Here are some more tips that Wansink gives to make the most out of your reduced portion size.
Tips to work with a reduced portion size
Swap your existing plates, bowls, spoons and serving platters for smaller ones. The smaller bowls and plates will look full with less food. Smaller spoons will make you eat less per bite. This is the first surefire step to make you eat less than you usually do.
The Japanese have the concept of Hara Hachi Bu. It means that you should only eat until you feel 80% full. The point is not for your stomach to feel full, but rather not hungry anymore.
After you are done with a serving of food at reduced size, ask yourself, “Are you still hungry?”. You already know how to answer this from our point on measuring hunger. When your stomach isn’t hungry anymore, but also doesn’t feel stuffed, you should stop serving any more.
Take time to chew your food longer, savouring the taste. You should spend at least 15 minutes eating your plateful. That’s the time it takes for your brain to stop sending hunger signals to your stomach. If you gulp down your plateful within 5 minutes, your stomach’s hunger signals might still be on and you may feel that you haven’t had enough.
Make reduced size appear the same volume as the original size
A caveat of the brain is that it confuses the perceived volume of the food with what you need. If you have been eating from a large plate, then the volume of food on the smaller plate may seen less. A small burger obviously looks smaller than a large one. The brain gets tricked into thinking that the food in the small plate is not enough for you. The suppression of hunger may not be signalled correctly.

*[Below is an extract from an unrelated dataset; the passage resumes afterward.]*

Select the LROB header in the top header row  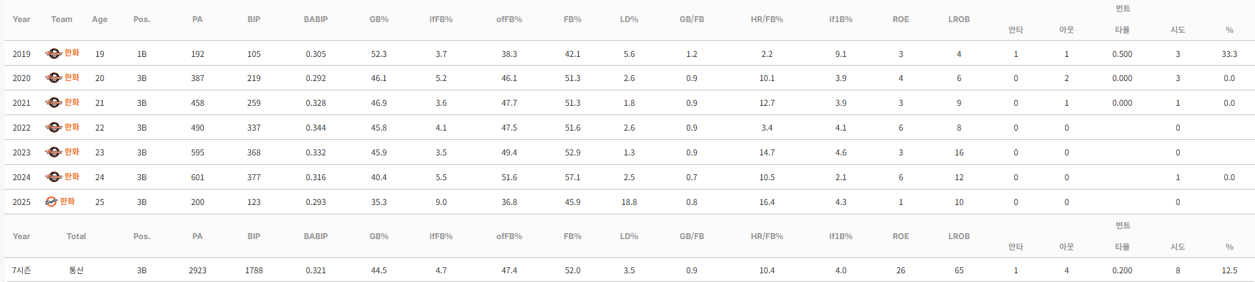click(x=959, y=19)
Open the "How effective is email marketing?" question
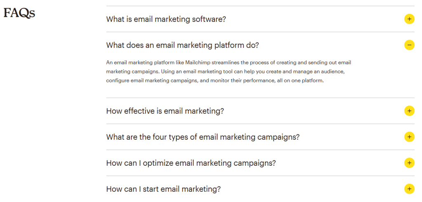This screenshot has height=202, width=422. point(165,111)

Wansink suggests methods for tricking the brain with perceivably more volume. E.g. a small burger can be made to appear thicker by adding another layer of vegetables inside. Food can be spread on a plate so that the plate looks full. This works better than piling the food in a heap at a corner of the plate. Smoothies can be whipped for more time so that they are filled with more air and hence appear more in volume.

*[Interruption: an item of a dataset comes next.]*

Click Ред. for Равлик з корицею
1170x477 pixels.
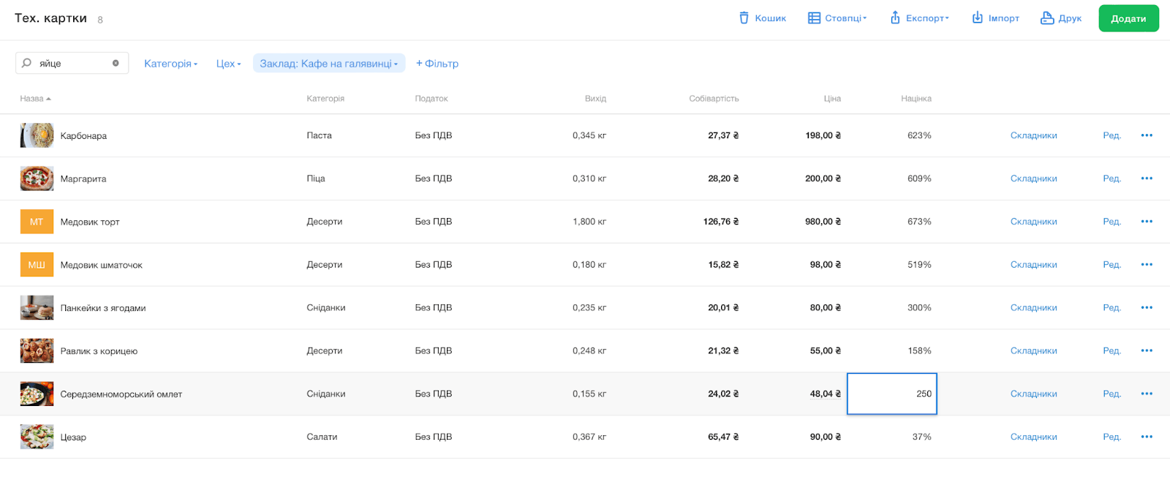[x=1112, y=351]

Visual indicator of what you ate
Having a visual indicator of how much you have eaten so far can give you a clue on if you have had enough. This is not possible for every food type, but we can think creatively about how to achieve this. E.g. leaving behind seeds of fruits like sapota, dates and apples on the plate, letting the bones of chicken pile up.
For liquids, you can keep the source close by. E.g. the jug of milk or the bottle of Coca Cola from which you poured into your glass.
Don’t shop in bulk
Super markets like Walmart, Costco, Big Bazaar, DMart and Nilgiri’s often have huge packets and cartons of food labelled as ‘family size’, ‘family pack’, ‘super saver’ pack, etc. The idea is to sell you more quantity that you need and clear their stock as soon as possible so that they procure and sell more to make more. They also entice you with a much cheaper price per unit.

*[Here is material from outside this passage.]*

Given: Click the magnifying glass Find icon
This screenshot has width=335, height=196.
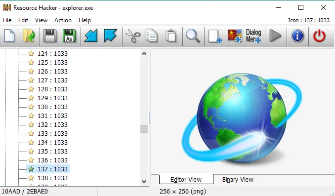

But if you buy more, you also end up consuming more. E.g. buying a 2-litre bottle of Coca Cola will make you consume more per sitting than if you buy a simple 300-ml bottle. Likewise for breakfast cereal, oil and chocolates.
Wansink recommends that you stay away from shelves that sell you items in bulk. If that is the only way that the super market sells you stuff, then split the total quantity into smaller batches at home. E.g. if you usually consume only 70 grams of sugar a week, but the super market sells you a 5 kg packet, then use the 5 kg packet as a source to replenish a smaller 50 – 100 gram jar. Then put the 5 kg packet away into a pantry where you cannot see it in front of your eyes.
Conclusion
Eating is an important part of your life for wellness and health. It is best done in a way that is conscious, enjoyable and in moderation. While the pleasures and benefits of eating are many, doing it wrong can make it work against your body and lead to health problems later in life.